Every once-in-a-while I will rant on the concepts and ideas behind what numbers suggest in a series called Behind the Numbers, as a tip of the hat to the website that brought me into hockey analytics: Behind the Net.
Hockey’s plus/minus may be the worst statistic in hockey, although there is some debate with goalie statistics not based off of save percentage (like GAA or Win% that just adds a team component to a goalie’s save percentage). It could even be in contention for just the worst statistic in sport.
Now, some people may read that and think I’m simply saying this because I value shot metrics over goal metrics in player evaluations. While I do feel that way, it is only one of a few reasons that that plus/minus fails in being useful.
Shot based metrics are typically better than goals
I wanted to get the obvious one for a hockey stats guy to argue out of the way first.
Don’t get me wrong, goals are the end objective, and in the very long run it should be worth at least a look, but we also know that sometimes players get lucky bounces, or that goaltenders steal games. This uncertainty means we can’t rely on goals for predictivity.
The purpose of analysis is to maximize the probability of future outscoring, and to do this requires looking at those metrics that suggest success is most likely in the future.
Noting who outscored who doesn’t really matter if they do not continue outscoring.

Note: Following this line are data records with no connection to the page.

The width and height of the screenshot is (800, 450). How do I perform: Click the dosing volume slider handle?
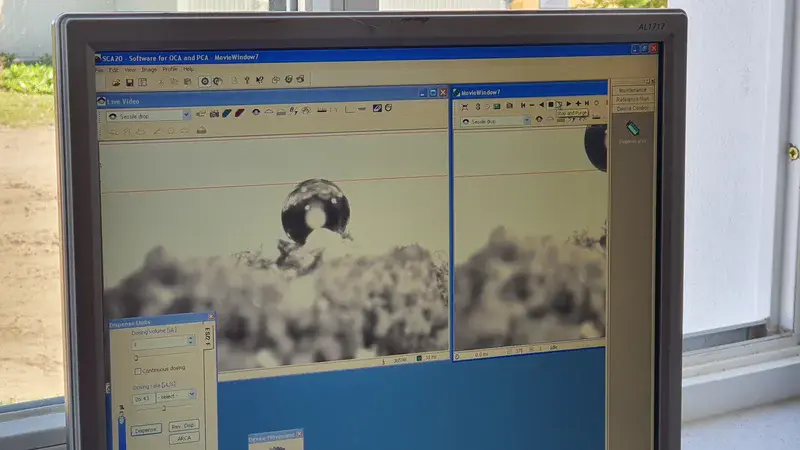tap(136, 358)
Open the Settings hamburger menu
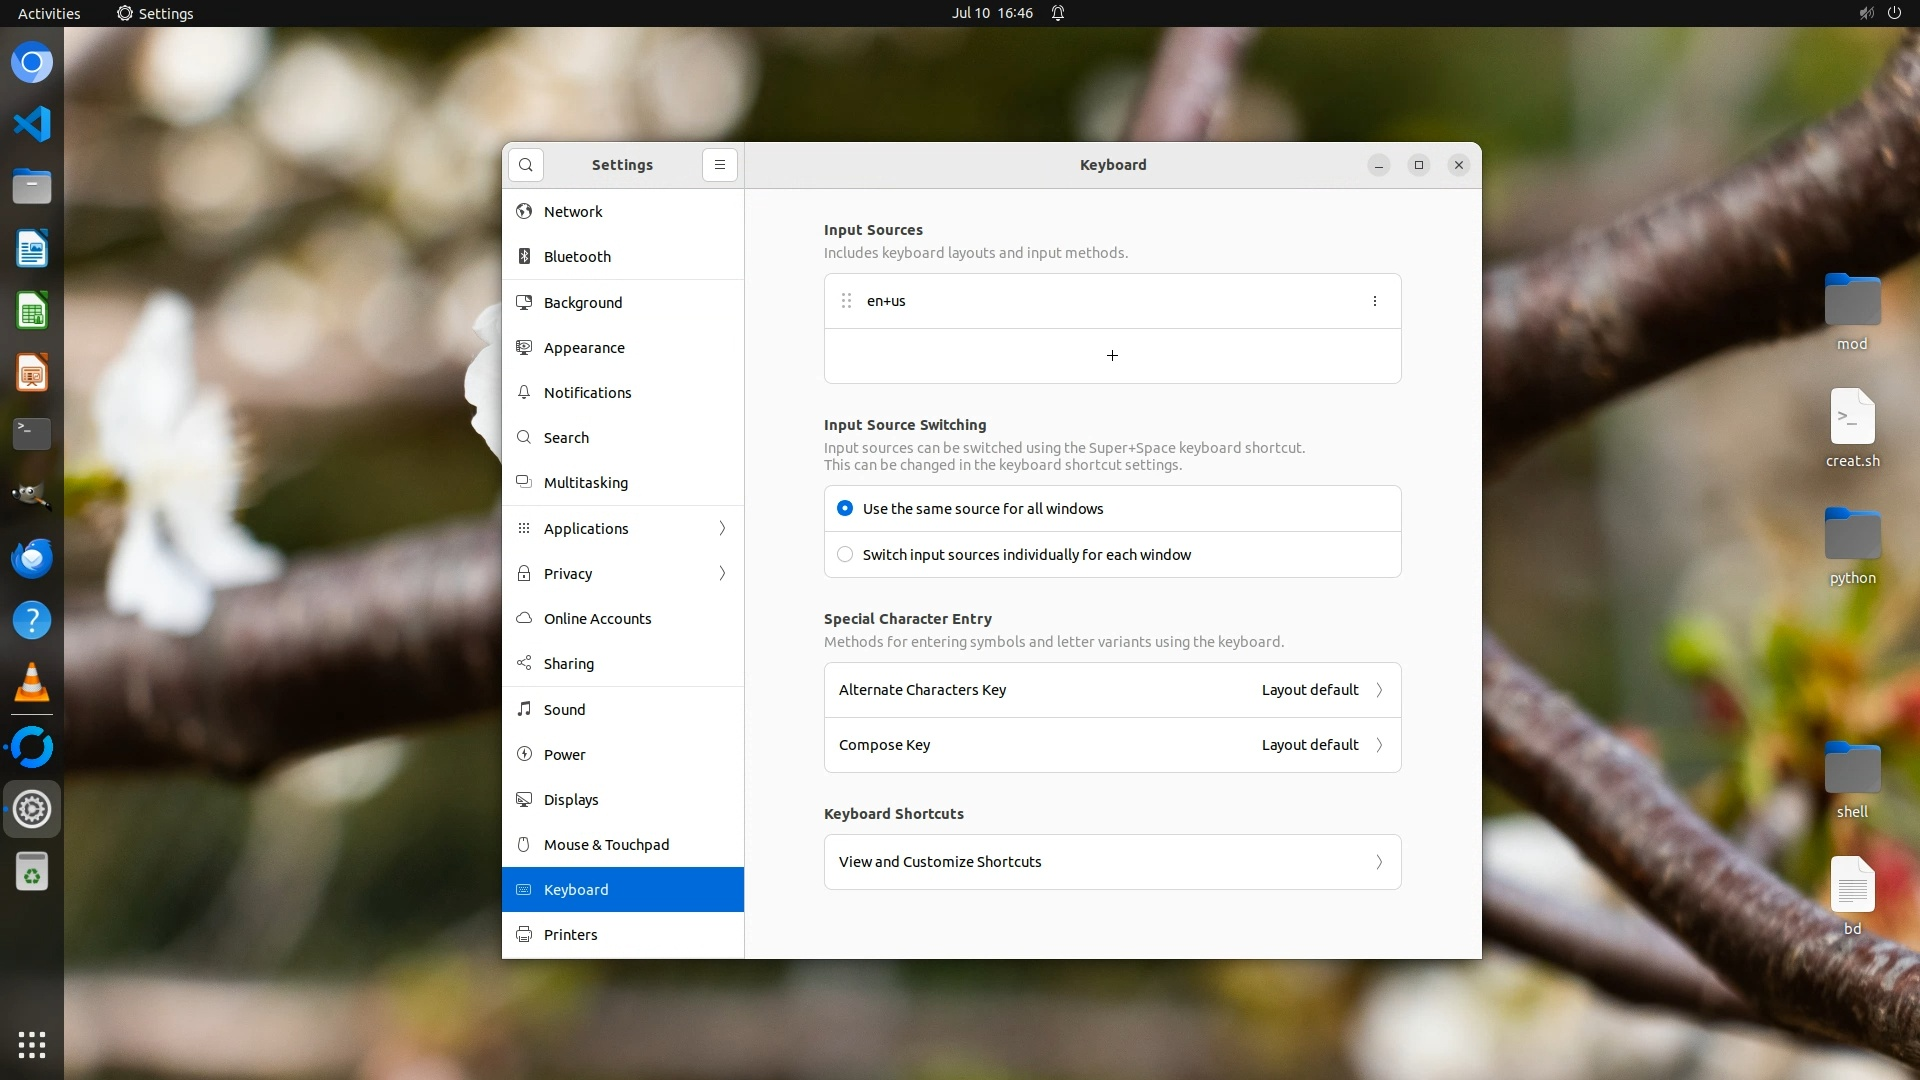Screen dimensions: 1920x1080 point(719,165)
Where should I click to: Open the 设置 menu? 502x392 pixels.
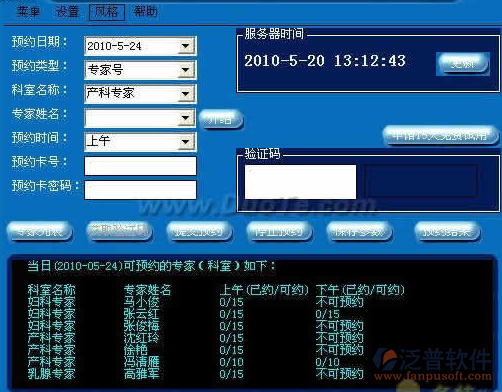click(67, 12)
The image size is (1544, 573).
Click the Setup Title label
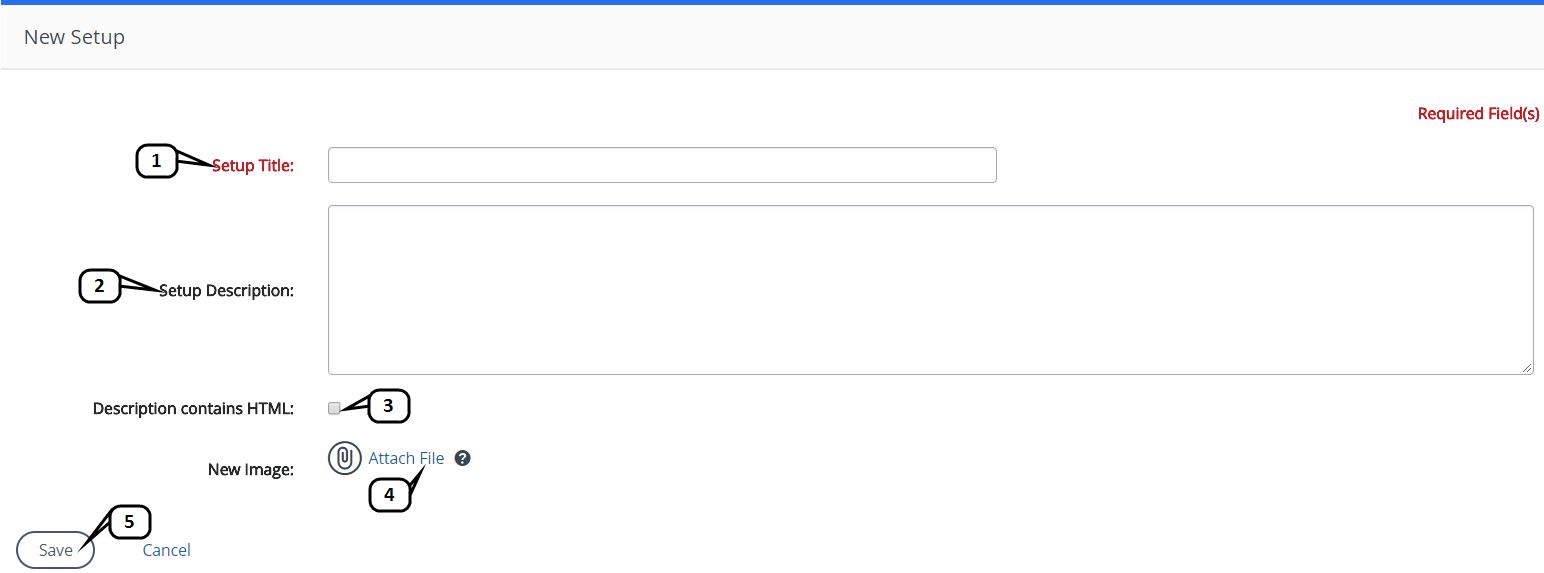click(x=253, y=166)
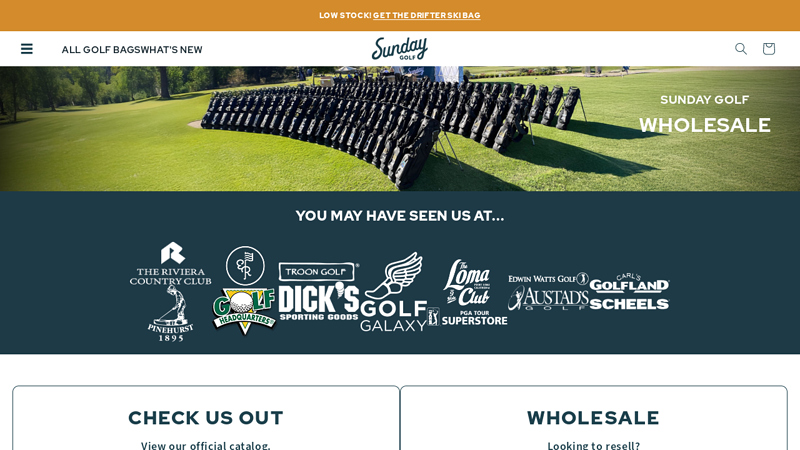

This is important.
What is most likely to happen in the future is a better measure of who they truly are rather than what happened before.
We’re not even limited in shot quantity only in the toolbox anymore either, as shot metrics can now account for shot quality, like with the expected goal (xG) model seen above.
Goals are rare, and with any rare statistical event it becomes easy for the sample to be skewed by outliers and not be indicative of the “true-talent level” or population. There are also more confounding variables added with the highly unstable impact that is goaltending performance on both ends while a player is on the ice.
Combining a rare event with highly variable confounding variables and you get a number that takes a very long while to settle. With outscoring, this often means multiple seasons.
Plus/Minus arbitrarily chooses to exclude some goals and not others
This is sometimes news to those that use plus/minus as a stat. The number is not exclusive to 5v5, or even strength. The plus/minus statistic includes all even strength goals, all goals with either goaltender pulled (as hockey views goalie pulled as even strength), and short handed goals.
This causes some very odd skewing in plus/minus to particular player types.
Including only shorthanded goals means that the power play can only hurt a skater’s rating (or stay even). It also means that a penalty killer can only improve their rating with tallies in the plus column (or stay even). The longer they spend in those situations, the greater the likely skew, regardless of how effective they are in their respective special teams deployment.
The skew is increased further by empty nets. Pulling the goalie is a desperation tactic, that increases the chance of scoring while also increasing the chance of a goal against even more.
This means that players who typically play with the lead and the opposition’s goaltender pulled are more likely to garner pluses than minuses over the long run. Players who are playing from behind and have their own goalie pulled are the opposite.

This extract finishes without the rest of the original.